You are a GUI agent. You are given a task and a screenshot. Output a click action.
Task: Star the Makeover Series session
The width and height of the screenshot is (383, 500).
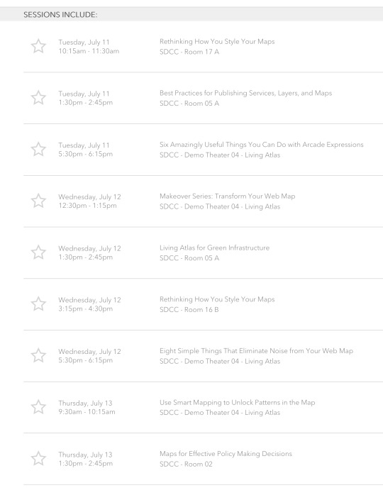tap(38, 201)
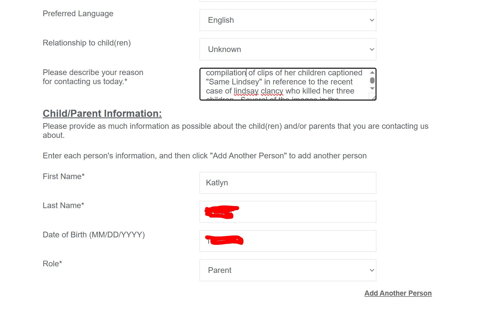Click the misspelled word clancy in the textbox
The height and width of the screenshot is (311, 499).
click(272, 91)
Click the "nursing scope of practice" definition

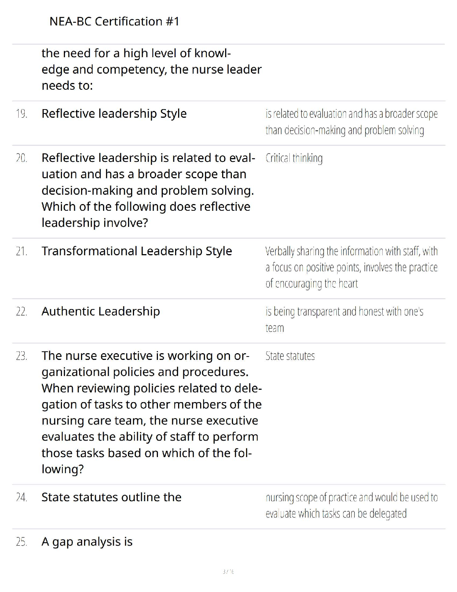[351, 506]
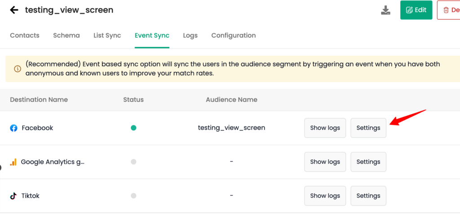460x221 pixels.
Task: Click the gray status dot for Tiktok
Action: point(133,196)
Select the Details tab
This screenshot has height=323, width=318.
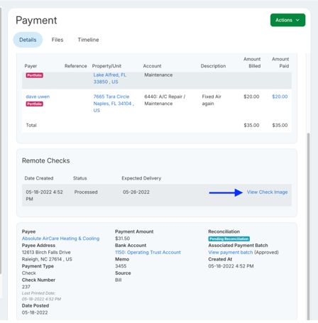click(x=28, y=40)
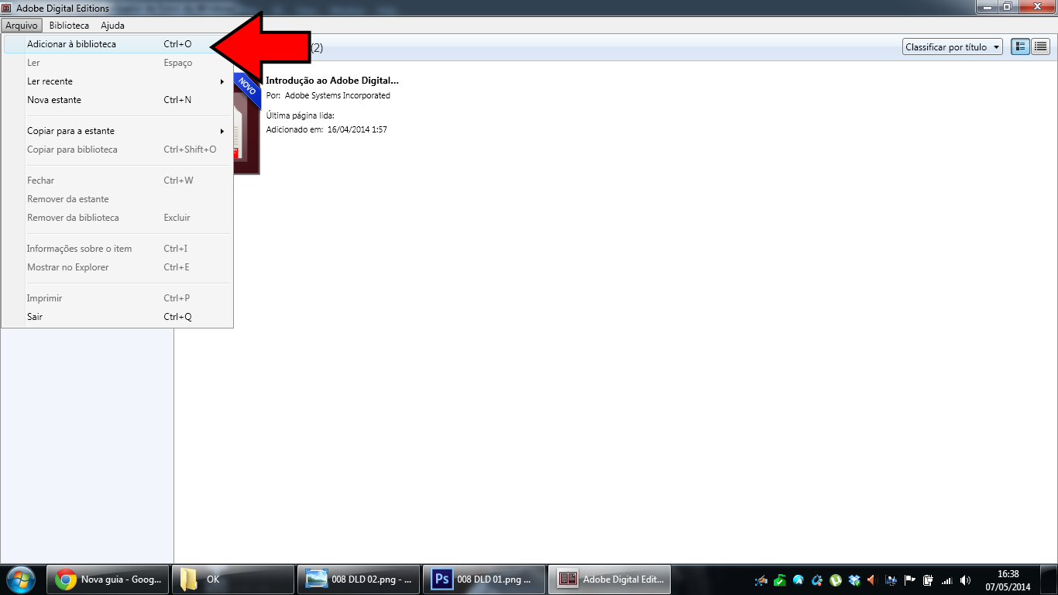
++++++++++++++++++++
Exercise prompt: Could the entries above be written out word for word, with no pictures?

Your solution:
You are a GUI agent. You are given a task and a screenshot. Output a click action.
Task: Star the Makeover Series session
The width and height of the screenshot is (383, 500).
tap(38, 201)
Click the misspelled word clancy in the textbox
The height and width of the screenshot is (311, 499).
click(272, 91)
Click the "nursing scope of practice" definition

[351, 506]
460x221 pixels.
Task: Click the gray status dot for Tiktok
Action: point(133,196)
Select the Details tab
This screenshot has height=323, width=318.
click(x=28, y=40)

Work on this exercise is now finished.